There has also been a pronounced boom in manufacturing construction. Still, this can only account for about 5 percent of total GDP, and therefore cannot explain the entire picture.
What, then, is responsible for the impressive record of growth combined with declining inflation? There are two prime candidates.
One is the federal deficit, scorned by fiscal conservatives and prized by Keynesians, especially when it is used to finance public outlay and not inefficient tax cuts for the rich.
According to the Congressional Budget Office, the federal deficit was 5.2 percent of GDP in fiscal year 2022, 5.3 percent in 2023, and will be 6.1 percent in the next fiscal year, which begins October 1. That’s a lot of stimulus.
For comparative purposes, the deficit averaged 3.6 percent of GDP between 1973 and 2022.
The deficit hawks would have us believe that this red ink is leading to economic catastrophe. But the same CBO report projects that the national debt held by the public will grow only modestly, from 98 percent of GDP now to 118 percent of GDP ten years from now in 2033.
The reason is that all that spending and public investment fuels growth.
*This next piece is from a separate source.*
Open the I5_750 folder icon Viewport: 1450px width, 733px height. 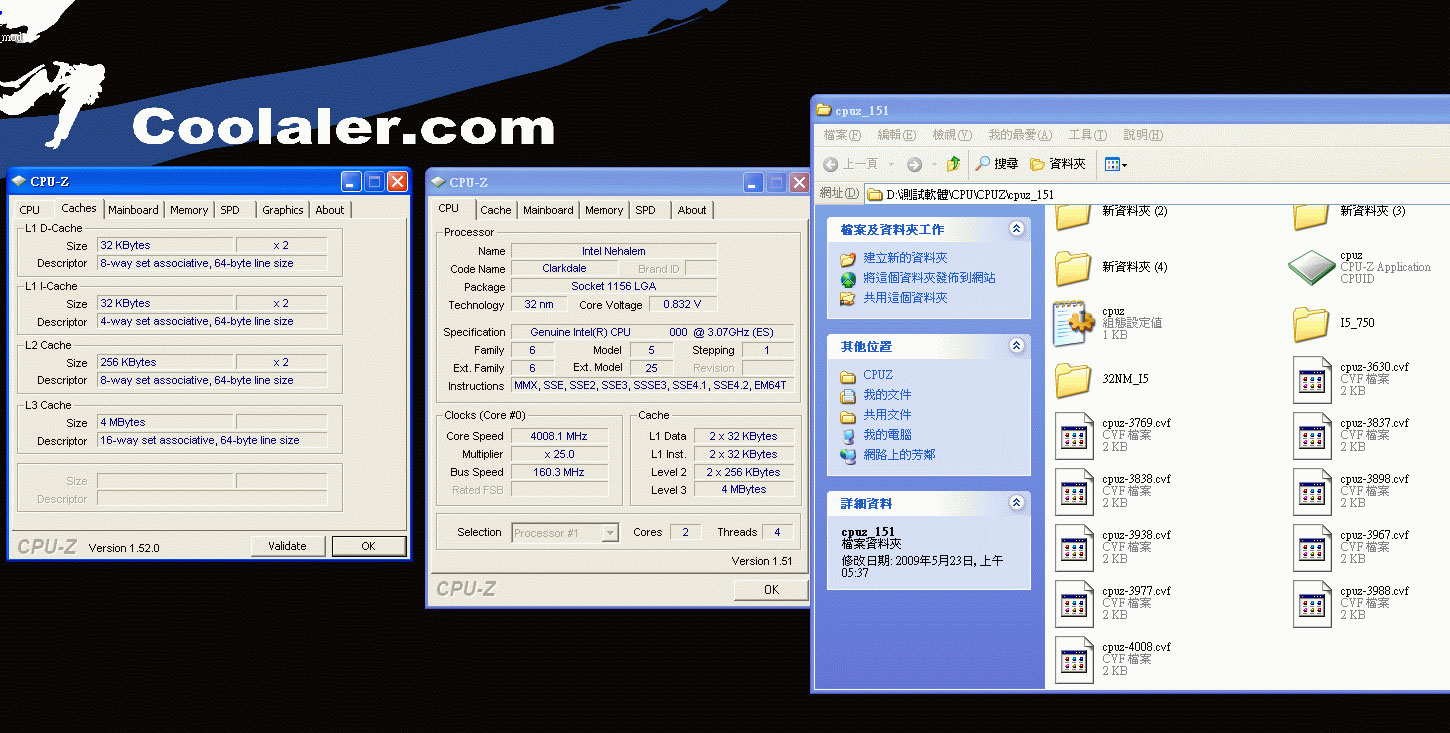(1311, 323)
CBO’s growth projections may be too conservative, showing annual growth rates at only 1.8 percent from 2028 to 2033. If growth is stronger than that, the debt ratio will be even better.
The other seldom-remarked source of economic stimulus is consumer spend-down of savings and increased use of credit cards and other forms of household debt. The U.S. net personal savings rate (savings minus borrowing) averaged below 7 percent in the five years before COVID. In April 2020, it hit an astronomical 33.8 percent, and was still over 20 percent in 2021. The reason was twofold: Anxious consumers reduced their spending, and with most in-person services like restaurants and sporting events shut down for a year or more, there was less to buy.
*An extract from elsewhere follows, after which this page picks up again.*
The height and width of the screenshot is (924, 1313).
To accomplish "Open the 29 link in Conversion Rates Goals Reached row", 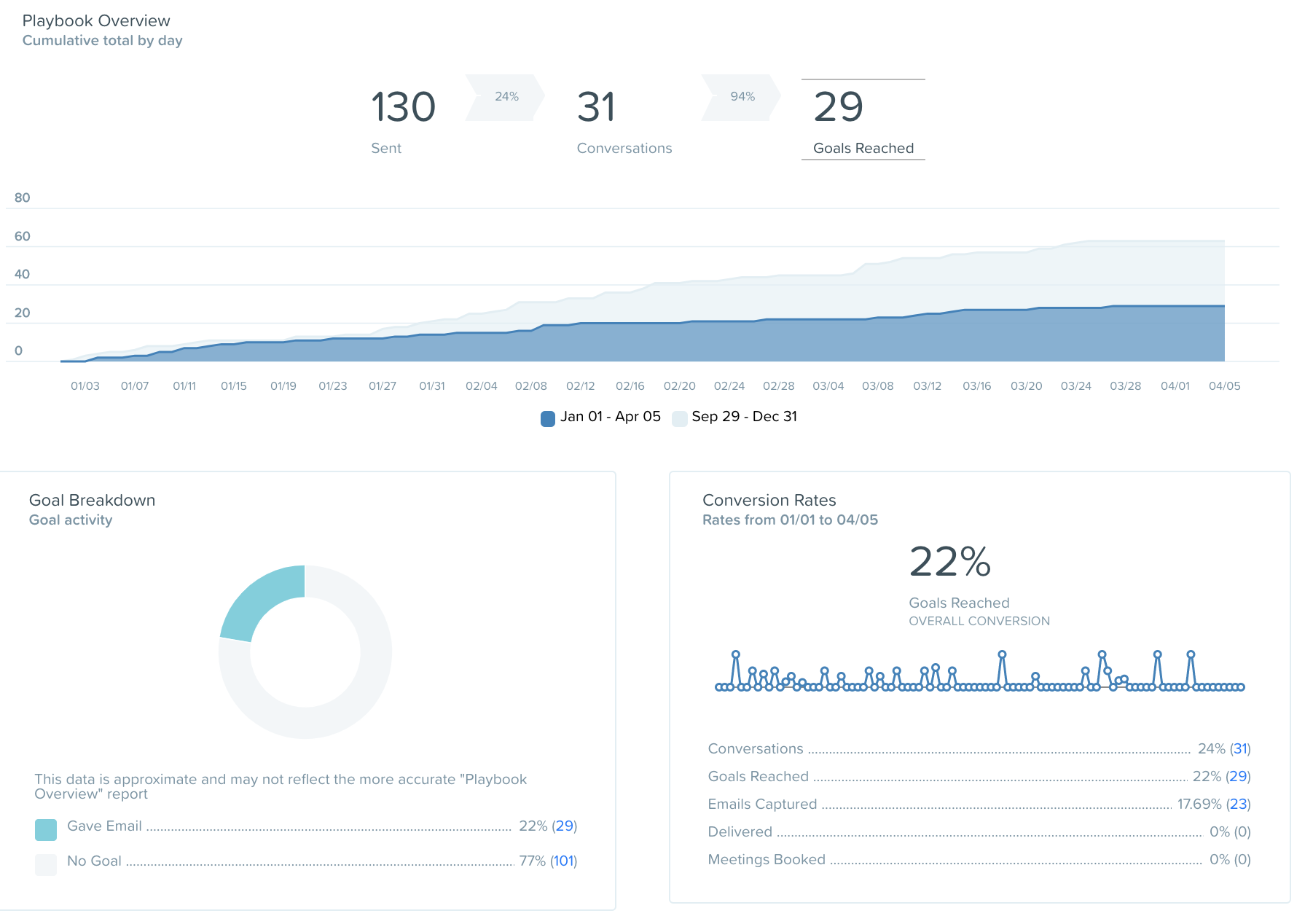I will coord(1237,777).
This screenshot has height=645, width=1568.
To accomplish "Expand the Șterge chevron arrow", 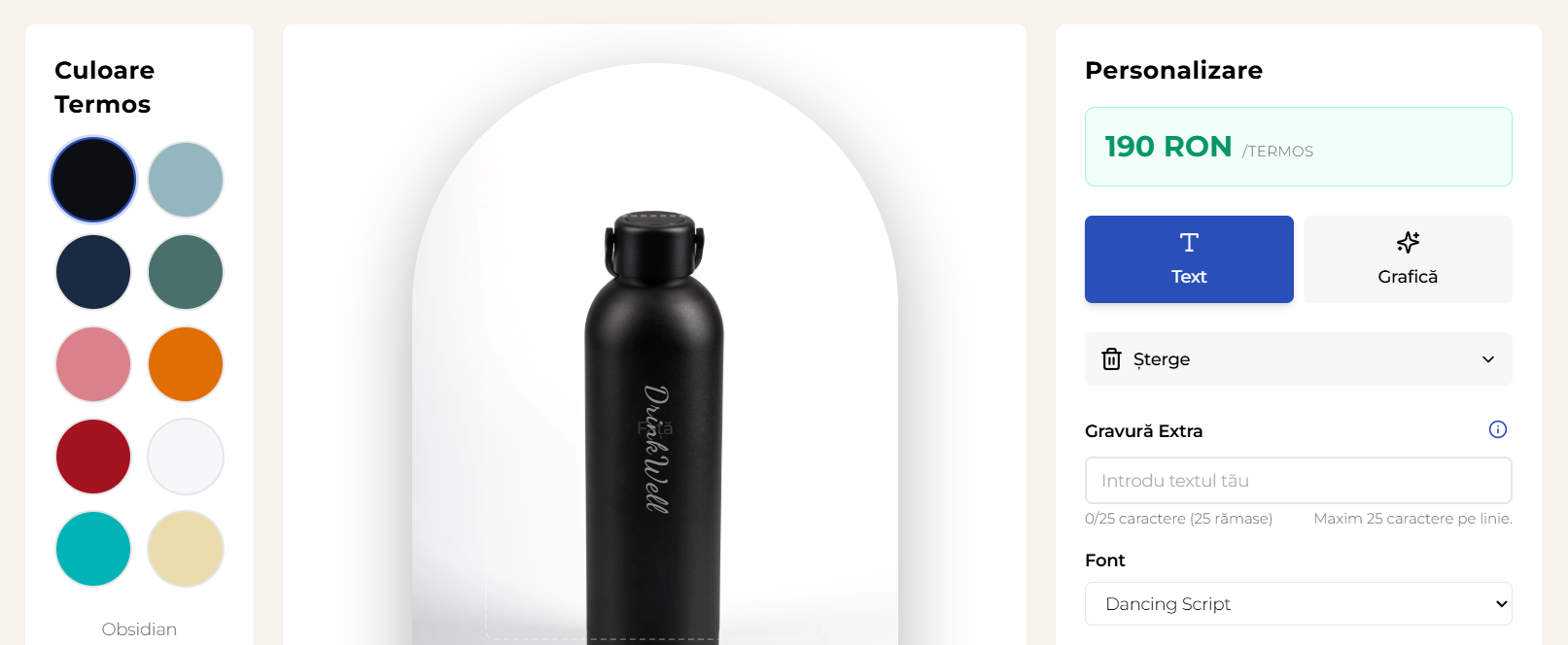I will point(1487,359).
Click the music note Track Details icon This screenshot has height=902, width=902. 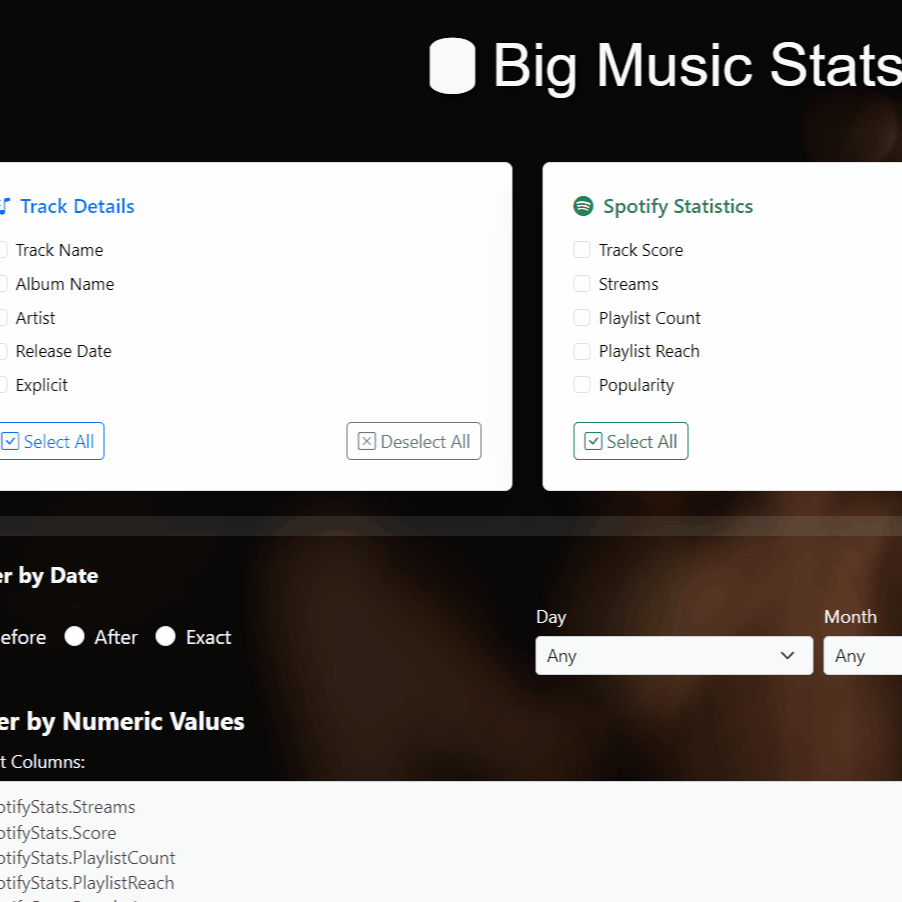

But since the pandemic has ebbed, people have maintained living standards by spending down savings and increasing their borrowing. This summer, the net personal savings rate has declined to below 5 percent. Meanwhile, household debt has risen to over $17 trillion, led by credit card borrowing.
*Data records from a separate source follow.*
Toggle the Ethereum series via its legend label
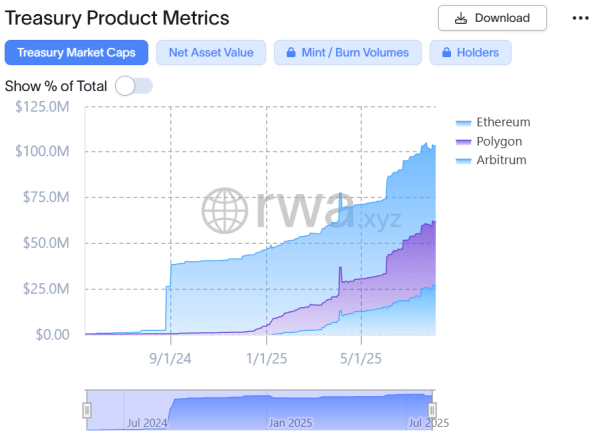This screenshot has width=600, height=442. [x=503, y=122]
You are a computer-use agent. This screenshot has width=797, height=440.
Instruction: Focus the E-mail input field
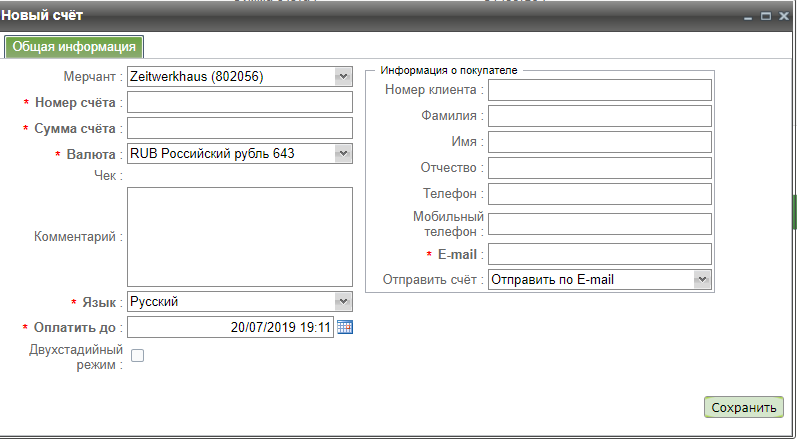pos(599,254)
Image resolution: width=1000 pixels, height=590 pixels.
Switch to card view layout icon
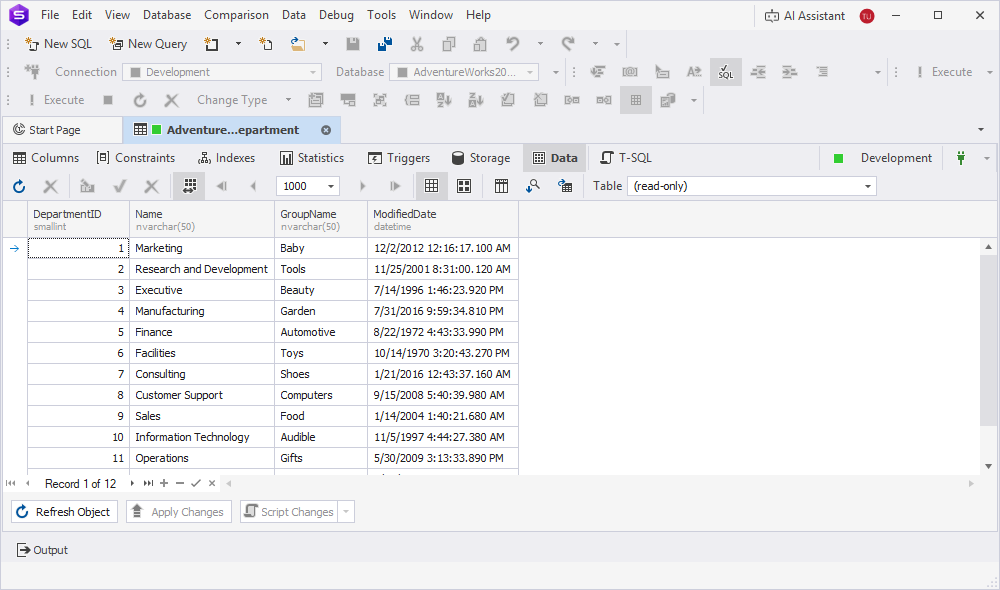coord(464,186)
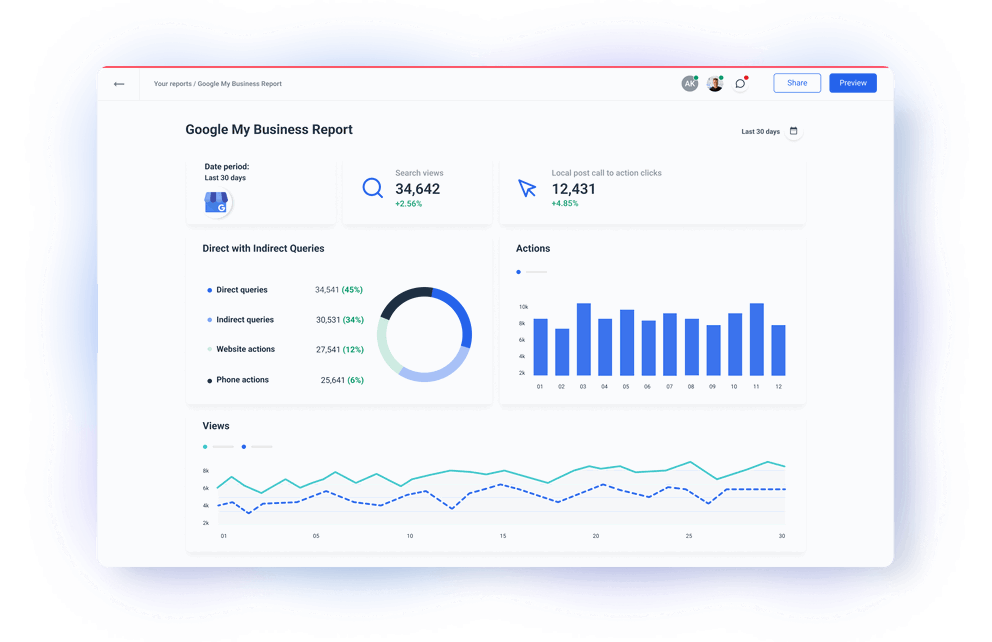Click the cursor icon beside call to action clicks
The width and height of the screenshot is (992, 642).
(525, 186)
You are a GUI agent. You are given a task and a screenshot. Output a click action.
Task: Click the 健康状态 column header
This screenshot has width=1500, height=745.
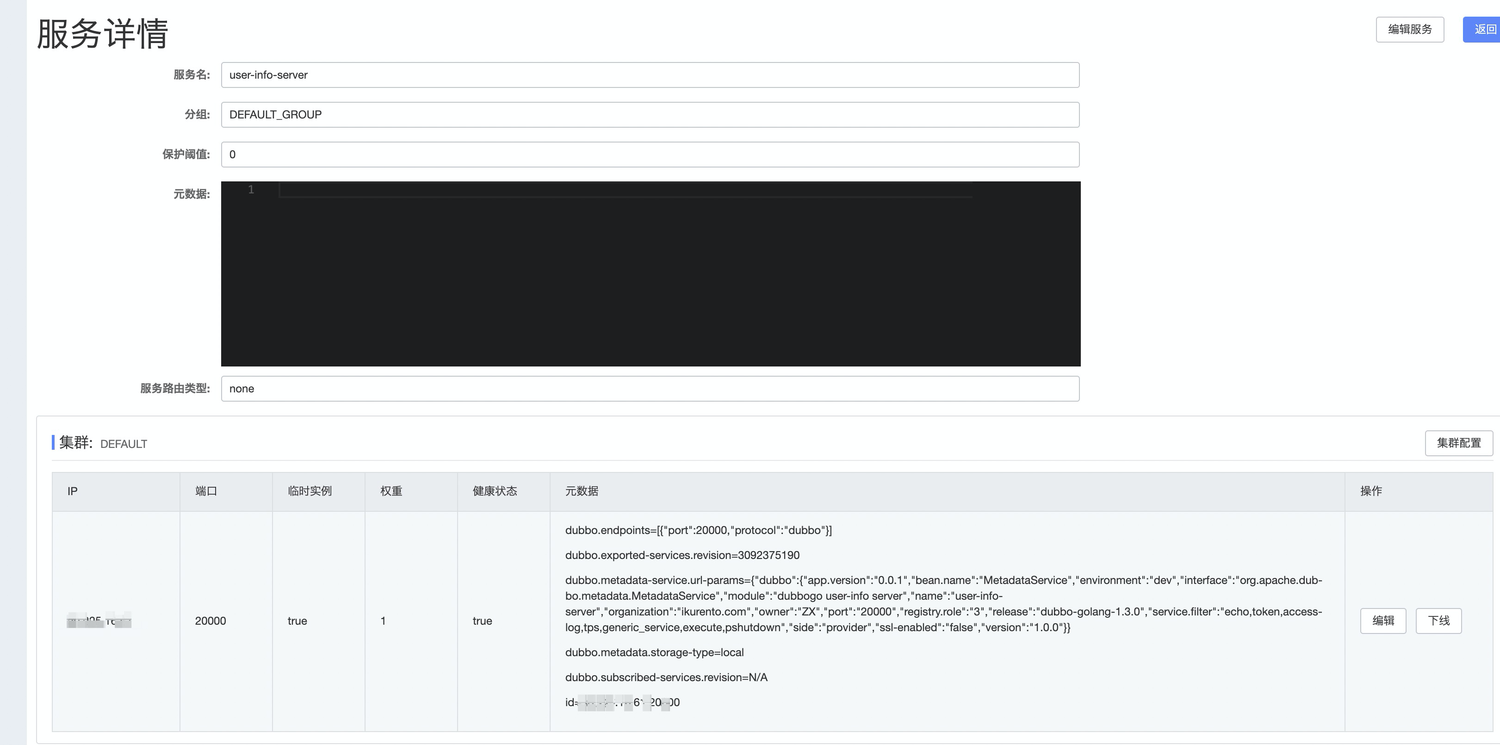(x=495, y=492)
One other factor that has allowed robust growth and job creation to coexist with very low price pressures is the steady increase in the rate of labor force participation. For prime-age women, the rate of participation hit an all-time record of 77.8 percent in June. As COVID has subsided, more people have returned to the labor force. They need the income. Slightly better service-sector wages have also helped attract them.
This complex economic story has elements of bad news and good news. The bad news is that despite the overall strong economy, most people aren’t that flush. Otherwise, they would not have to take more jobs or tap savings to maintain consumption. A related piece of bad news is that people can’t keep doing this indefinitely. They either run out of savings or reach the limits of their ability to borrow and to work more hours. And the pandemic-era supports to the poor—increases in food stamp benefits, higher numbers on the Medicaid rolls, and more—have all gone away.
But the good news is that the several improbable features of this economy seem to be acting in a rare combination that portends a continued recovery. The gradual disinflation, due to post-COVID increased supply, is offsetting the strong macroeconomic stimulus, enough to maintain strong growth and job creation but without triggering new inflation. The high interest rates have tempered growth just a bit, but have not done as much damage to the recovery as one might expect. And the manufacturing construction increases will, once the structures are built, translate into more production of goods, which is positive for jobs and supply chains, further benefiting the virtuous cycle.
Think of a Calder mobile. All of these factors seem to roughly balance each other, and in a most nontraditional fashion.
The economic historians will long be debating these dynamics. In the meantime, the Fed should take its foot off the brake, and Summers owes the public (and Biden) an apology.